Patrick Rodgers showed a photo of Jacques Louis David’s Oath of the Horatii, and then a photo of Peter Paul Rubens’ Daniel in the Lions’ Den to explain to students how each artist incorporates geometric images in their paintings to create a sense of symmetry and drama. Rodgers, the galleries director at Montgomery County Community College, isn’t teaching an art history course to undergraduate students, however, he’s teaching a group of first through third graders from ACLAMO Family Centers in Norristown.
Nearly 50 Latino children ages 6 to 9 learned about art – and about geometry, symmetry and perspective – as part of a Summer Arts Camp at the College’s Central Campus in Blue Bell, Pa. The camp concluded on August 2 when the children’s work was exhibited in an Art Garden in the Fine Arts Gallery at the College.
For years, ACLAMO Family Centers, a non-profit organization which provides educational programs, social services and health access to the Latino community in Montgomery County, has run a Summer Bridge Program for Latino children with a focus on the fields of science, technology, engineering and mathematics (STEM). Last year, they decided to add an arts component to the program (STEAM), but quickly discovered that they didn’t have the capacity or resources to expand the program.
“One of the things we lacked was space here at ACLAMO or the expertise to do a truly good art component and art supplies are very pricy,” said Marla Benssy, director of education for ACLAMO. “It was more of an arts and crafts program, which is fun for kids, but not really what we wanted to do.”
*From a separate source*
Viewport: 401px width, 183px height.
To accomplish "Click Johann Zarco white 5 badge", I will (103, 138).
Montgomery County Community College, which has partnered with ACLAMO on several initiatives, offered its services to ACLAMO earlier this spring, developing the Summer Arts Camp at the College which included teaching children about geometry, symmetry and perspective through art.
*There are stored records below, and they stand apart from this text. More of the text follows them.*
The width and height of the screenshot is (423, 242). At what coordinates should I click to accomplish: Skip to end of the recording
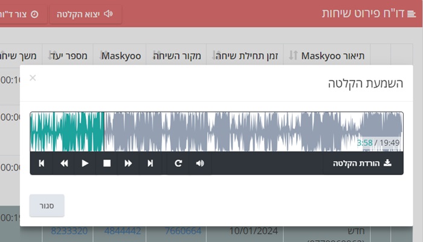click(150, 163)
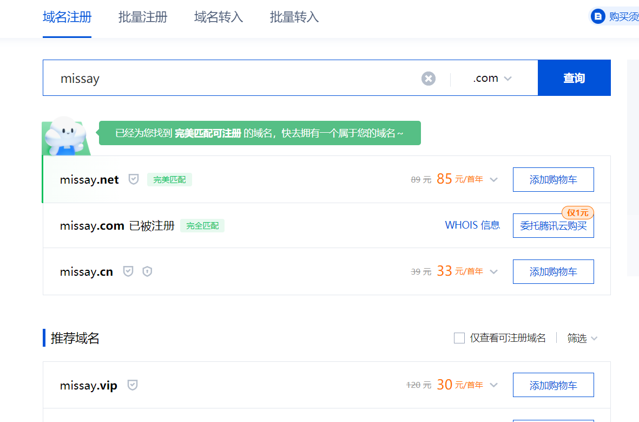
Task: Click second shield badge beside missay.cn
Action: (147, 271)
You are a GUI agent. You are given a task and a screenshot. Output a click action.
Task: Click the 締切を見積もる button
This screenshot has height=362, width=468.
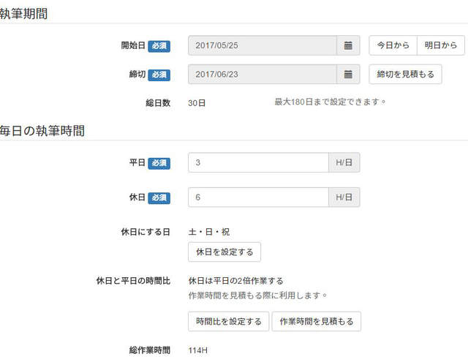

Each Wednesday since July 12, the children took the short bus ride from ACLAMO to MCCC for three hours of art instruction under Rodgers and MCCC fine arts students Lucy Derstine and Victoria Rivers.
“The idea was to show them how fine art is related to geometrical concepts,” Rodgers said. “They’ve responded fantastically. They love it. I don’t remember getting any art history until I was a senior in high school, and they are going nuts over a Peter Paul Rubens painting.”
Rodgers used the paintings and other art examples, including sculpture and architecture, to introduce each lesson, then the students became the artists.
Students created sculpture totems of geometric shapes, symmetrical butterflies and flowers, painted asymmetrical cherry blossoms trees, and drew landscapes to demonstrate perspective. All were displayed in the Art Garden.
Benssy said the camp was a great addition to the Summer Bridge Program and she hopes to continue the program at MCCC next year.